Ending Ebola in '15 depends on locals as much as foreign aid

Ending Ebola in '15 depends on locals as much as foreign aid
In this file photo taken on Friday, Nov. 7, 2014, members of the British forces are on a boat as they deliver Ebola related aid goods, and personnel who are working on containing the virus in Freetown, Sierra Leone. Sierra Leone rang in the new year without the usual midnight festivities on its beaches in the steamy capital. Instead, the president urged the nation to stay at home, fast and pray that the plague of Ebola will finally end in West Africa. (AP Photo/ Michael Duff, File)

Sierra Leone rang in the new year without the usual midnight festivities on its beaches in the steamy capital. Instead, the president urged the nation to stay at home, fast and pray that the plague of Ebola will finally end in West Africa.

"Our national New Year's resolution for 2015 is surely we must defeat Ebola, and to snuff out this vile and ungodly disease," says retired Maj. Alfred Palo Conteh, who is heading the country's National Ebola Response Center.

Whether the world's worst-ever Ebola outbreak can be wiped out in West Africa in 2015 is uncertain. To a large extent, it depends as much on locals changing their practices and beliefs as it does on continued international assistance.

The World Health Organization now says there are enough beds to isolate and treat Ebola patients, but not all are in the hotspots where the disease is spreading fastest. The United Nations estimates that the number of scientists needed to track the outbreak must be tripled.

WHO is also working to speed testing of experimental Ebola vaccines but even if an effective shot is found, it would still take months to ramp up production.

One of the biggest problems is finding all contacts of confirmed cases. Teams are in place in Guinea, Liberia and Sierra Leone—the three worst-hit countries—to monitor suspect cases, but too little is known about where the virus is spreading. Typically, every confirmed Ebola case has about 12 to 20 possible contacts who must be monitored. In Sierra Leone, the epicenter of the current crisis, officials are reporting just eight, leading to suspicions that contact tracing is inadequate.

U.N. Secretary-General Ban Ki-moon previously said the epidemic could be over by mid-2015 but WHO is now declining to set a specific timeline after having been burned on previous predictions. Last October, WHO expected that all Ebola patients and safely bury all victims by Jan. 1, but neither goal was met.

There are now burial teams trained to provide safe and dignified burials for all Ebola victims, but the under-reporting of deaths means it's impossible to tell if all people killed by Ebola are safely buried and whether there are unknown chains of transmission.

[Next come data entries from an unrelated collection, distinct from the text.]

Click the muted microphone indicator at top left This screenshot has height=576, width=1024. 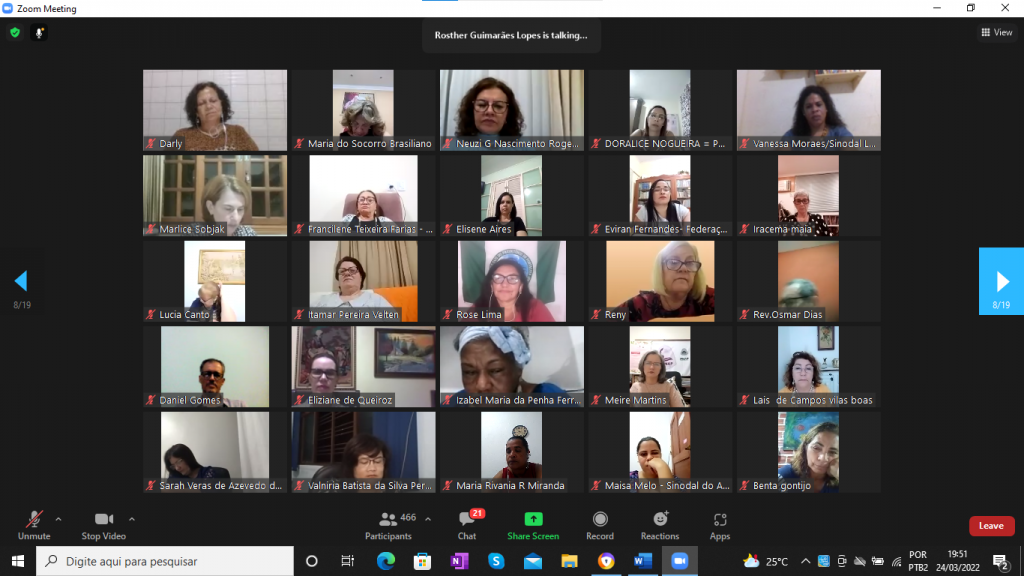40,32
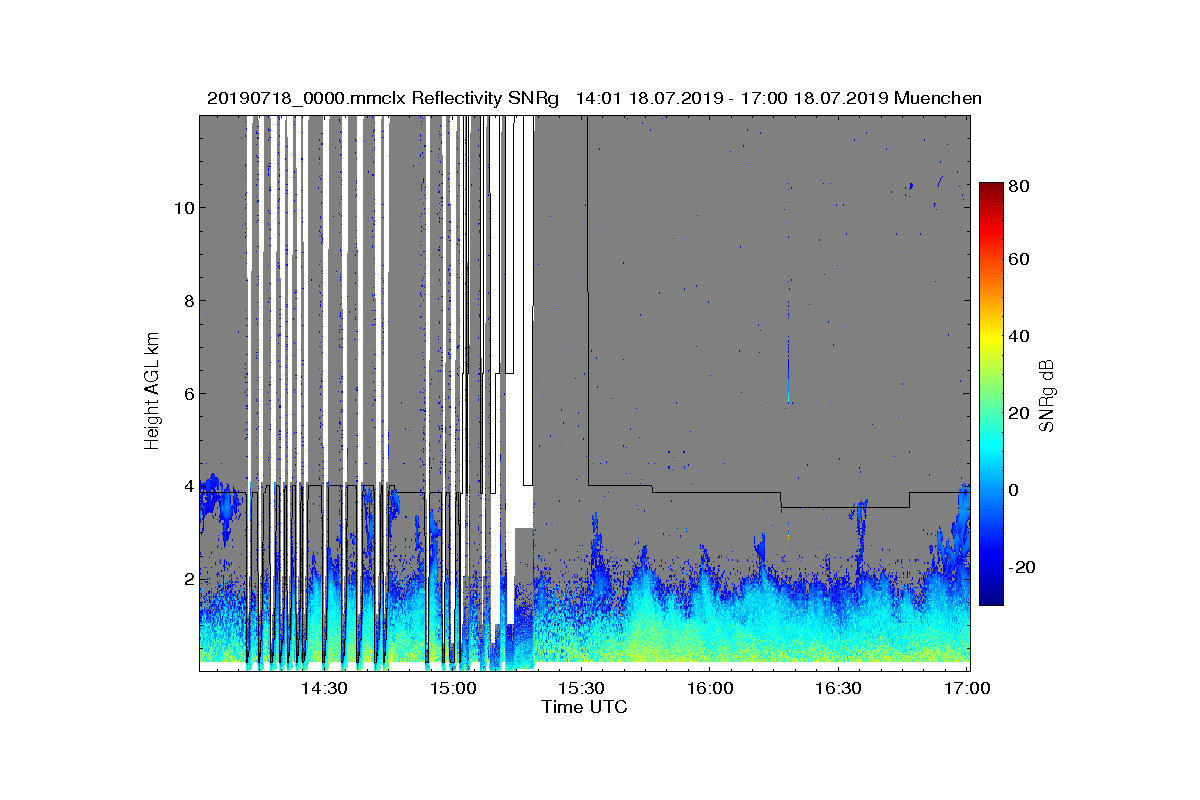
Task: Click the "Time UTC" axis title
Action: [585, 707]
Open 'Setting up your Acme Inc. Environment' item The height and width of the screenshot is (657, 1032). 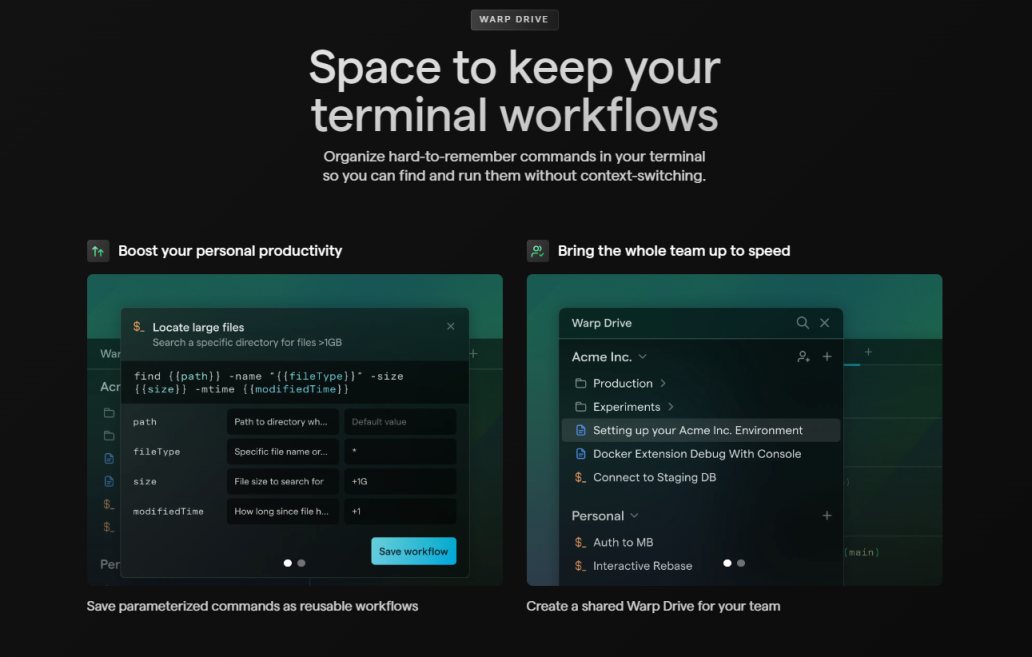[697, 431]
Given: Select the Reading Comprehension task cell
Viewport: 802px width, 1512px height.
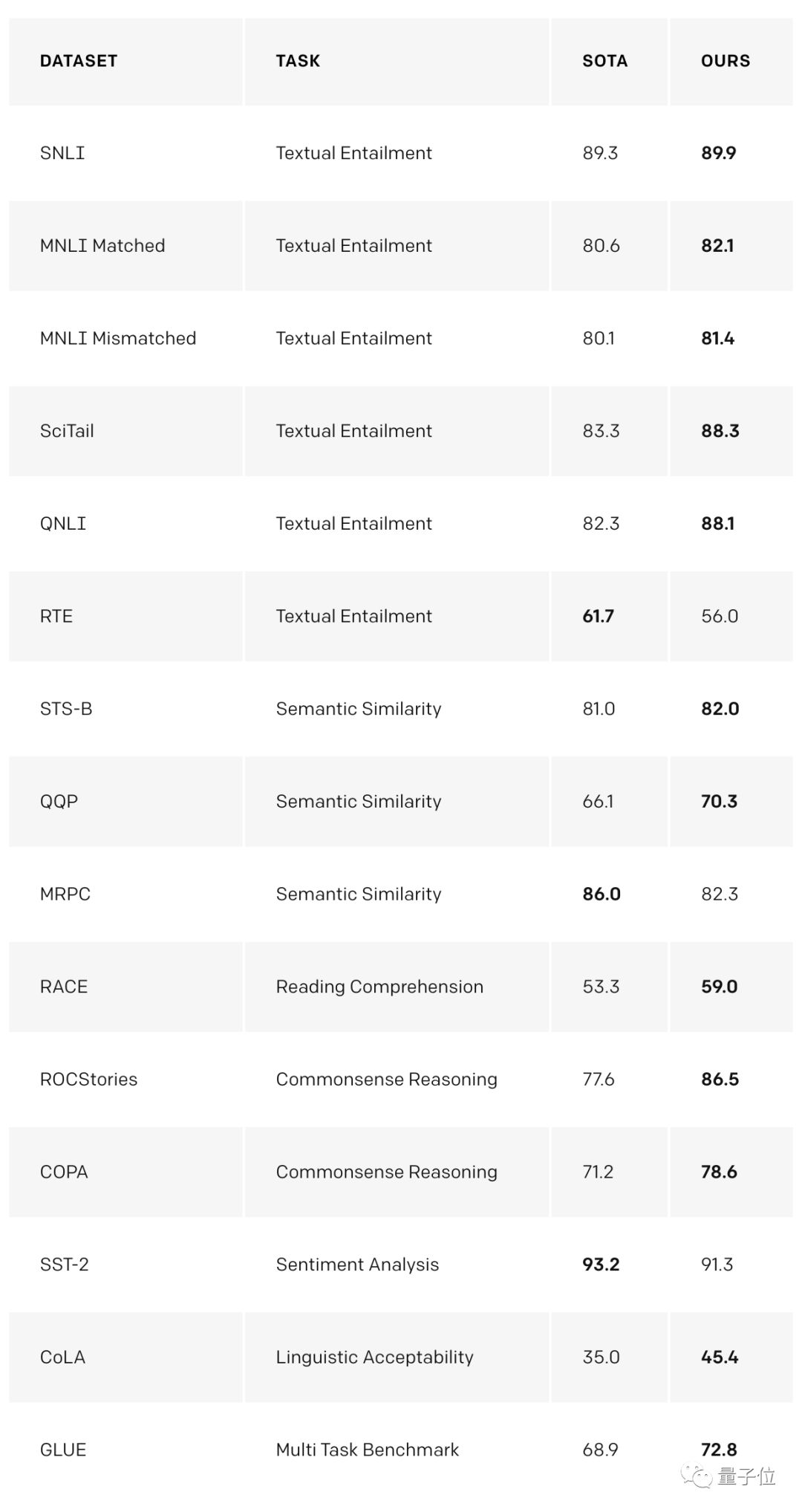Looking at the screenshot, I should pos(379,987).
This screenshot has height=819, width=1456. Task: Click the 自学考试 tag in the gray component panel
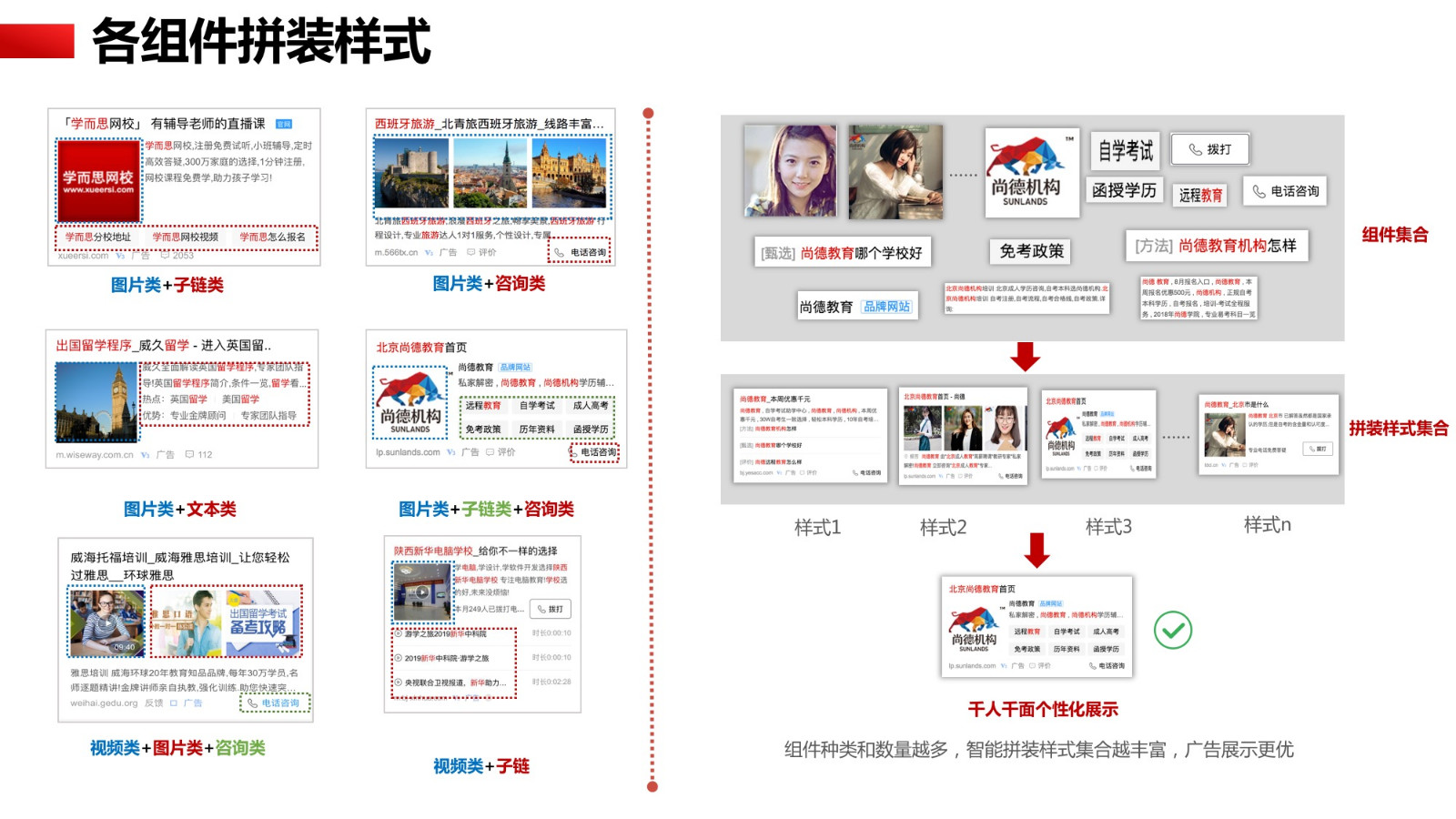[1125, 151]
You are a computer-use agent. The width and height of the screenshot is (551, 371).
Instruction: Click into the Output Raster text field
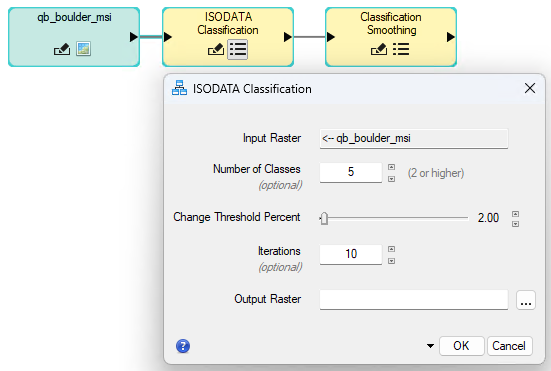[414, 300]
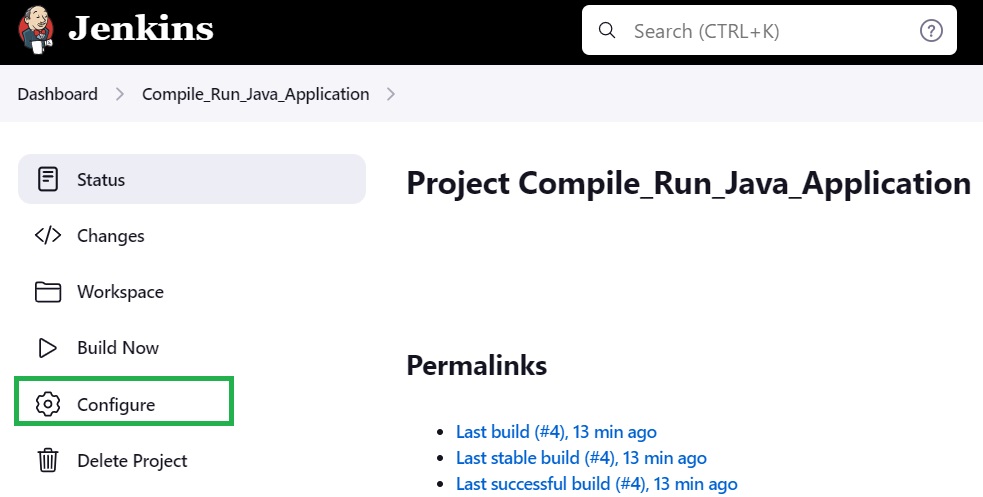Click the Build Now play icon
983x497 pixels.
pyautogui.click(x=48, y=348)
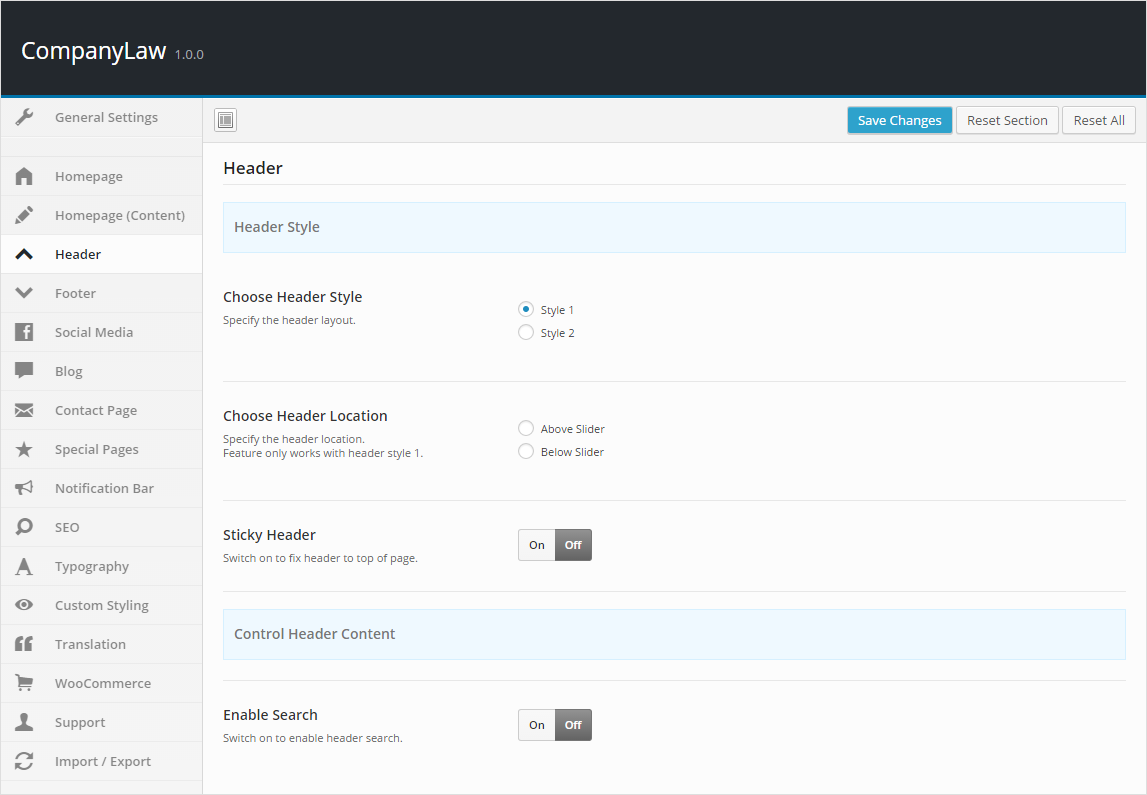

Ending Ebola in '15 depends on locals as much as foreign aid
In this file photo taken on Wednesday, Oct. 15, 2014. People suspected of having Ebola receive treatment in the Hastings area of Freetown, Sierra Leone. Sierra Leone rang in the new year without the usual midnight festivities on its beaches in the steamy capital. Instead, the president urged the nation to stay at home, fast and pray that the plague of Ebola will finally end in West Africa. (AP Photo/Michael Duff, File)

Among concrete progress since the crisis gained international attention last summer, a major initiative led by the U.N. has been put into place, including:

— Building 41 Ebola treatment centers

— Setting up 23 laboratories

— Sending hundreds of staff from Britain, Canada, Cuba, China, the U.S. and elsewhere

Still, more health workers are needed and officials are still struggling to build more basic Ebola centers, which won't treat patients but simply isolate them while they await test results. There are also plans to set up more mobile labs and to send specially-trained anthropologists to work with villages hostile to Western help. Some villagers suspect the moon-suited Ebola doctors are bringing the virus to their communities, instead of saving them from it.

"We cannot control the outbreak if there is no trust from the population," said Brice de la Vigne, director of operations for Doctors Without Borders in Belgium. De la Vigne said convincing West Africans to change deeply engrained but risky burial practices or to seek help from Western doctors instead of traditional healers will also be difficult.

"We need to spend a lot more time listening to the people and readapting our messages because there is no 'one size fits all' approach to this," he said.

The U.N. also claims it is still short of cash to fund all necessary containment efforts. As of late December, WHO said it had gotten about $215 million to fight Ebola. The U.N. has previously said it might need $4 billion.

The outbreak appears to be slowing in Liberia, though it is still intense in western Sierra Leone. It's unclear if cases are going up or down in Guinea.

Dr. Peter Piot, director of the London School of Hygiene and Tropical Medicine who helped discover the Ebola virus, said it is worrisome some regions aren't reporting any suspect cases, a sign of poor surveillance.

"How on Earth are we going to know when this is over?" he asked. "Ebola is a moving target and could continue to circulate for years and never truly be over."

Palo Conteh, who is leading the effort in Sierra Leone, is cautiously optimistic.

"We are winning the war but we have a long way to go and we cannot be complacent," he said. "Day after day we progress further toward the ultimate goal of zero cases. This will take every Sierra Leonean to engage in this battle and I truly believe that this year we will achieve this goal."